つまり、歯は「傷ついたら終わり」ではなく、
条件が整えば、自分を守る修復反応を起こす、ということです。

なぜこれは虫歯治療で重要なのか?

この研究が示す臨床的な意味はとても大きいです。

  • むやみに神経を取らない判断
  • 歯髄を守る処置(覆髄・MTAなど)の意義
  • 「削りすぎない」治療の重要性

神経を完全に取ってしまえば、歯の再生能力は失われます。

だからこそ、歯髄が生きているかどうかを正確に診断すること
が、歯を長持ちさせる最大のポイントになります。

口腔外科だからできる「歯髄の診断」

歯髄の状態は、痛みの出方、レントゲン、虫歯の深さ、出血や歯髄の反応を総合的に判断する必要があります。

当院では、
歯髄が再生可能か・保存できるかを口腔外科的な視点で見極めます。

これは、歯髄・象牙芽細胞の再生メカニズムを研究レベルで理解しているからこそ可能です。

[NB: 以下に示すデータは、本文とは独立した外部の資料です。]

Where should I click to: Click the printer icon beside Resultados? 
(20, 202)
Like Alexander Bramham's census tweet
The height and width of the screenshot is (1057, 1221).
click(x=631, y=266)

🦷 歯を失わないことは、将来のインプラント予防につながる

一見、歯髄の話とインプラントは関係なさそうに思えます。

しかし実は――神経を取った歯は
→ 割れやすくなる
→ 抜歯のリスクが上がる

抜歯になると
→ 骨が痩せる
→ インプラントや義歯が必要になる

つまり、歯髄を守る治療=将来インプラントを避ける治療でもあるのです。

一般歯科と口腔外科の違い(ここが差別化)

一般的な虫歯治療口腔外科的視点
痛ければ神経を取る歯髄が再生可能かを評価
今の症状重視歯の寿命・将来重視
その歯単体で考える抜歯・骨・インプラントまで想定

この論文の知見は、
「歯を残すための判断力」を裏付けています。

院長メッセージ

虫歯治療は、ただ削って詰めるだけではありません。
歯の中で何が起きているかを理解し、
歯が持つ再生力を活かすことが大切です。

それが、歯を長く使うことにつながります。